*Problem statement:* All that belongs in the answer is the lines from the one containing "1512x811 pixels." to the end of the listing below, copied exactly, pictures excluded.

Start of Provided material

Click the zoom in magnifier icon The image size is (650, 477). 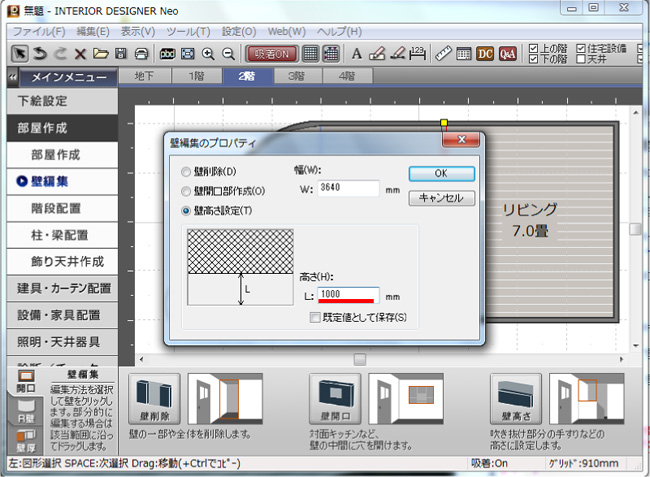(209, 53)
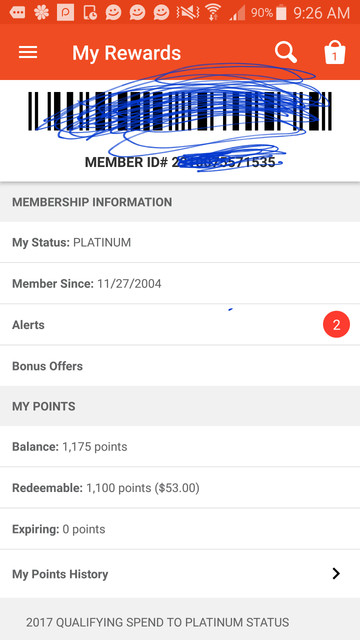Tap the Expiring 0 points row
Screen dimensions: 360x640
[180, 529]
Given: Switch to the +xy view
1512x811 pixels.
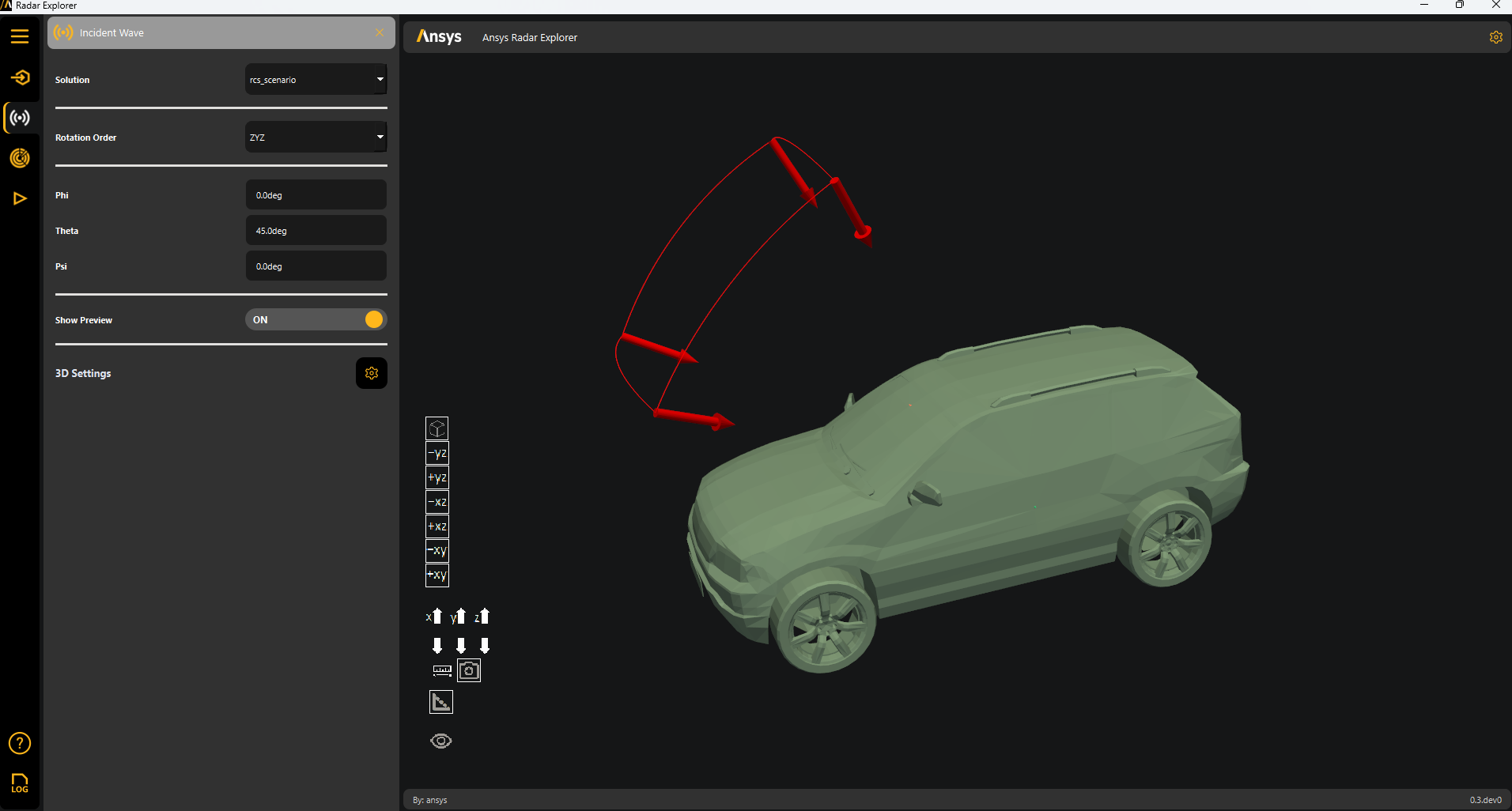Looking at the screenshot, I should click(437, 575).
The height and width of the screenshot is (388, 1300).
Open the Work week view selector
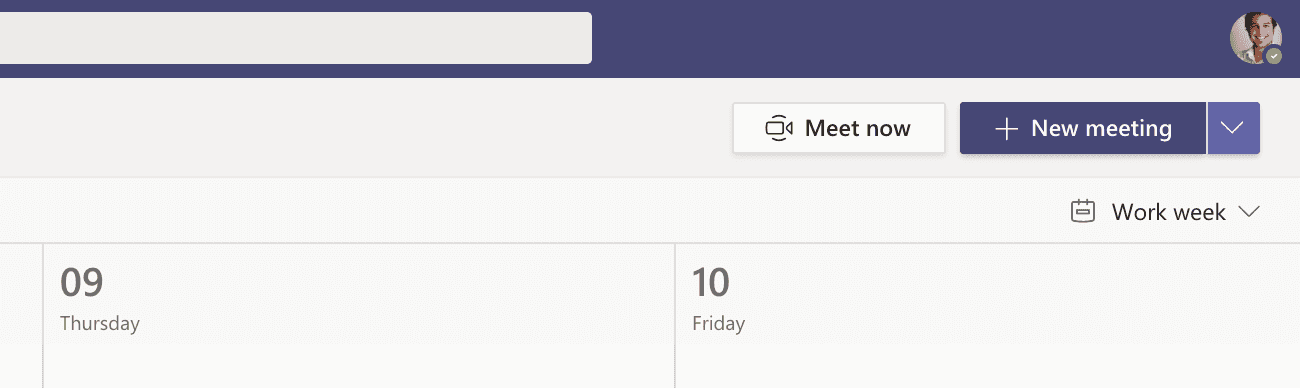pos(1165,212)
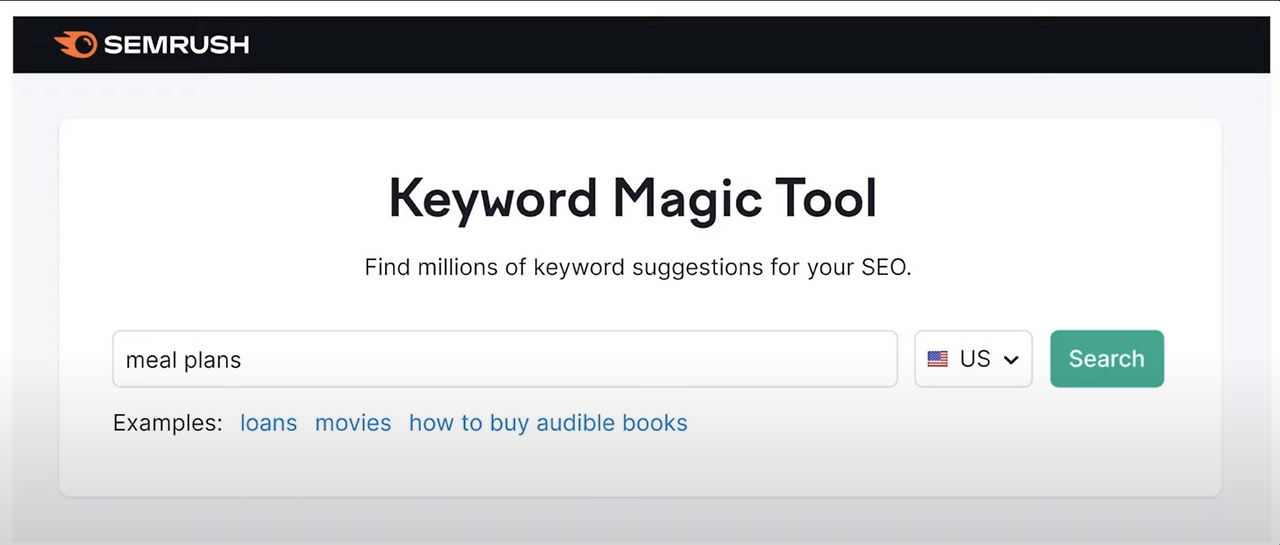This screenshot has height=545, width=1280.
Task: Click the 'US' label in country selector
Action: coord(975,359)
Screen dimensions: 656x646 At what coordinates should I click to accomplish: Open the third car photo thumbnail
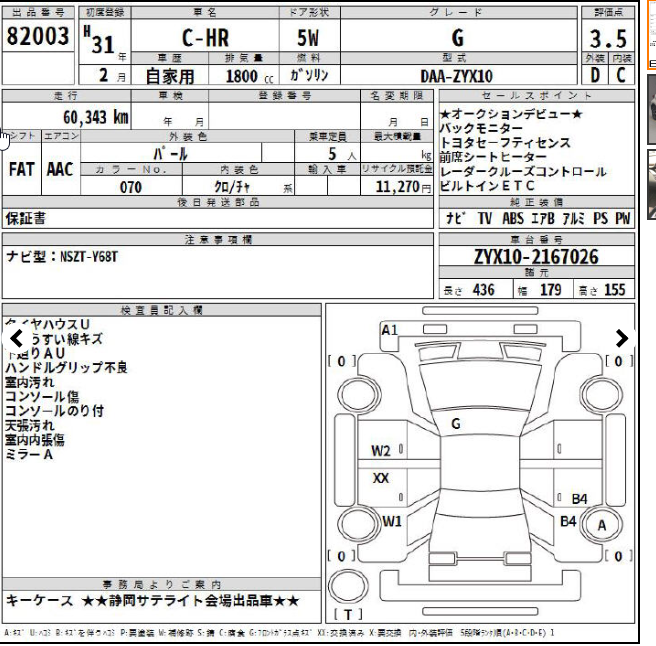click(651, 183)
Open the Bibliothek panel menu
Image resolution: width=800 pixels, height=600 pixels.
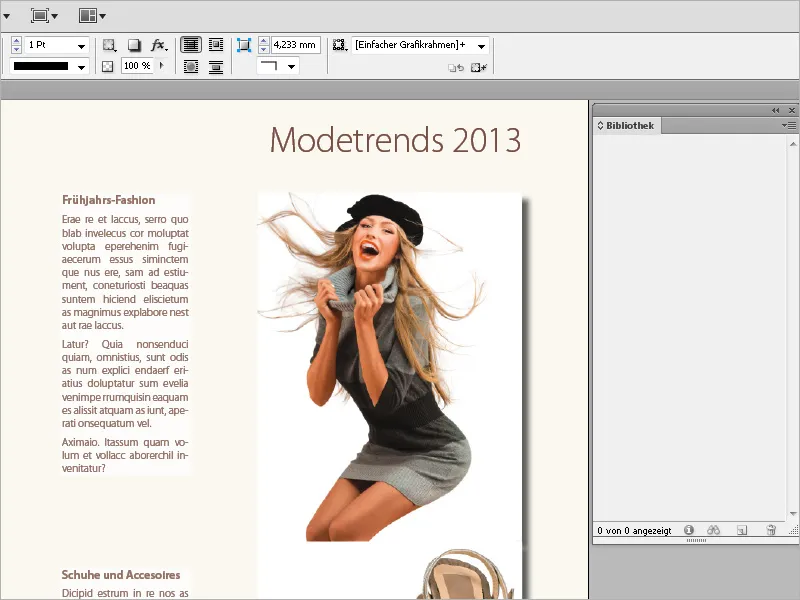789,126
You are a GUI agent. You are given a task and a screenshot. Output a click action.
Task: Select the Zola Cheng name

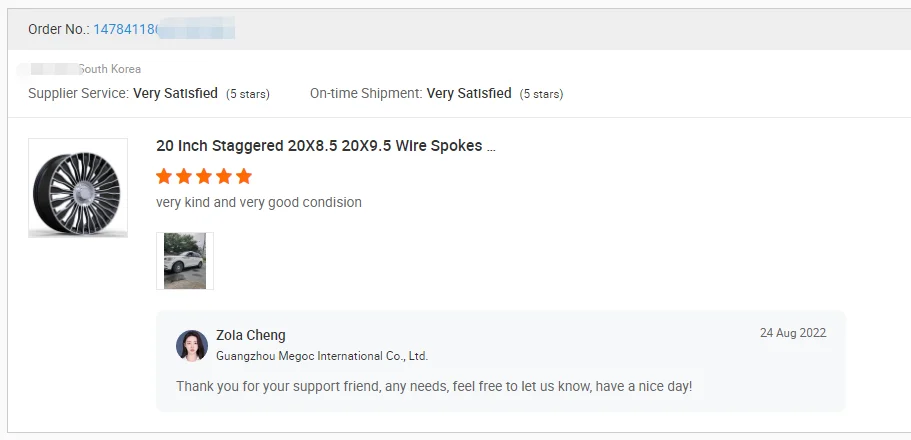click(251, 336)
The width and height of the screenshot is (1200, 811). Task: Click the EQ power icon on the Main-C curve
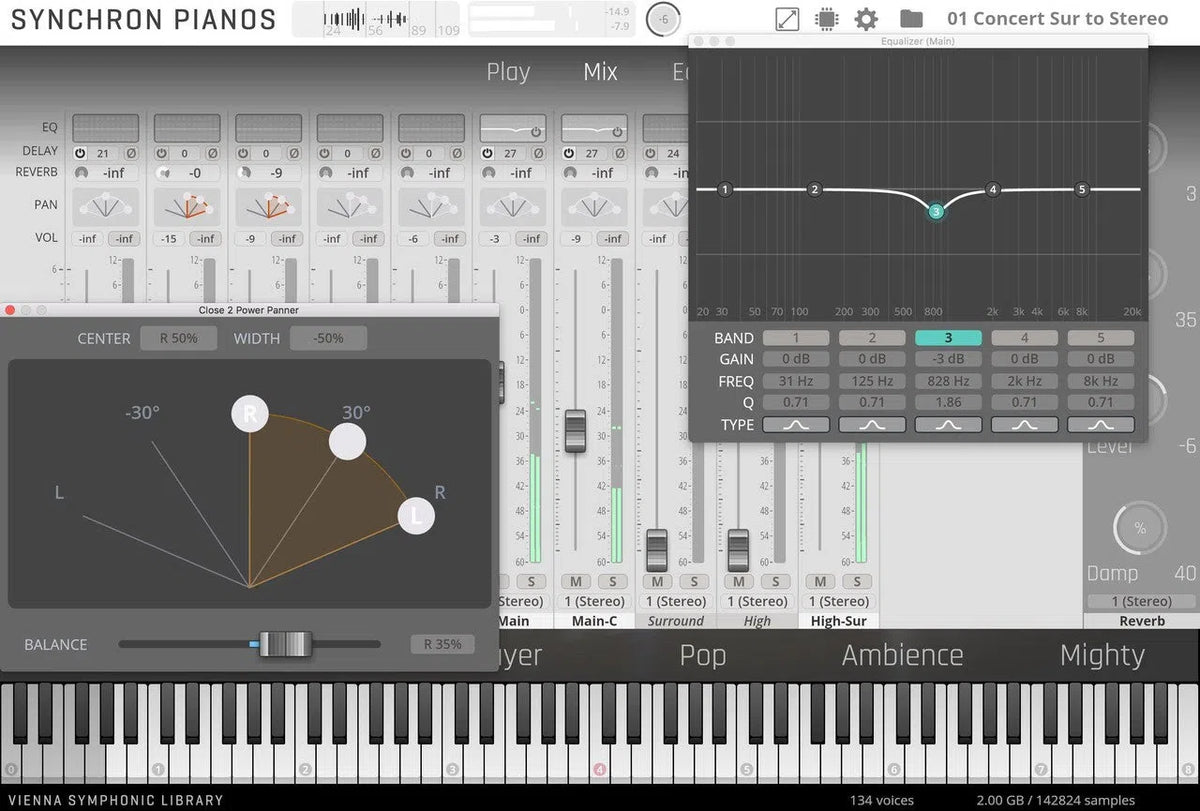point(617,130)
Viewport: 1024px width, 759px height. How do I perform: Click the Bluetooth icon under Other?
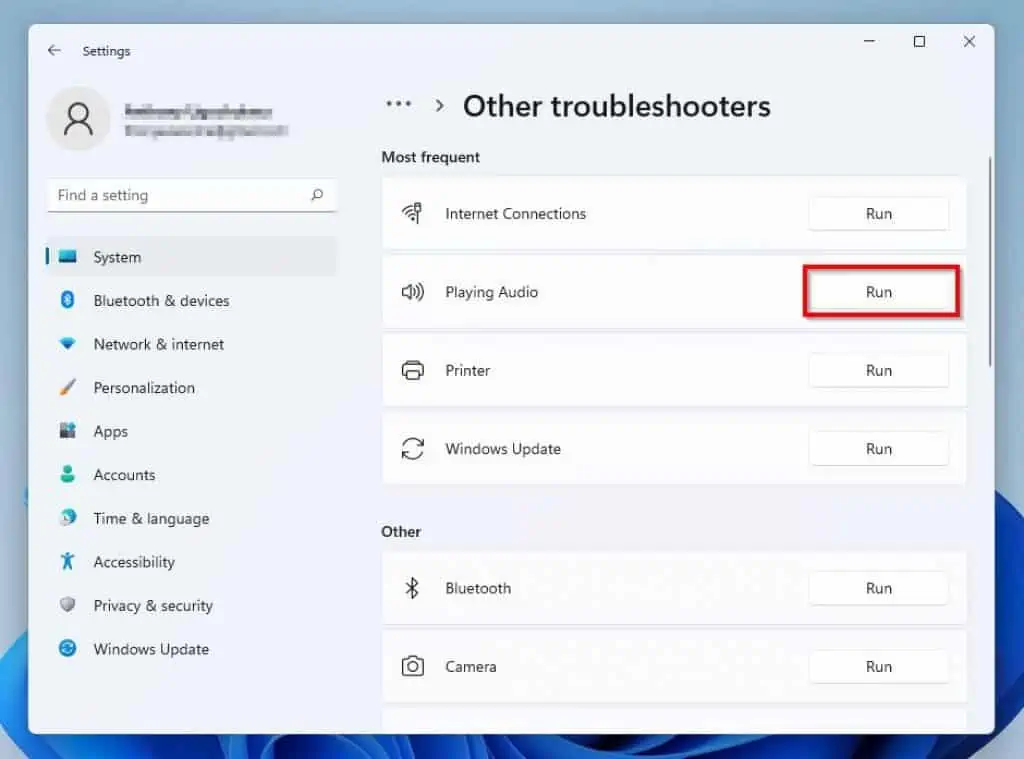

End of Provided material

*Solution for this exercise:*
1512x811 pixels.
Looking at the screenshot, I should click(437, 575).
The height and width of the screenshot is (388, 1300).
Open the Work week view selector
pos(1165,212)
This screenshot has height=545, width=1280.
Task: Click the 'US' label in country selector
Action: coord(975,359)
Screen dimensions: 656x646 At what coordinates should I click to accomplish: Open the third car photo thumbnail
click(651, 183)
Open the Bibliothek panel menu
Image resolution: width=800 pixels, height=600 pixels.
789,126
You are a GUI agent. You are given a task and a screenshot. Output a click action.
Task: Select the Zola Cheng name

click(251, 336)
The width and height of the screenshot is (1200, 811). Task: Click the EQ power icon on the Main-C curve
point(617,130)
Viewport: 1024px width, 759px height. How do I perform: Click the Bluetooth icon under Other?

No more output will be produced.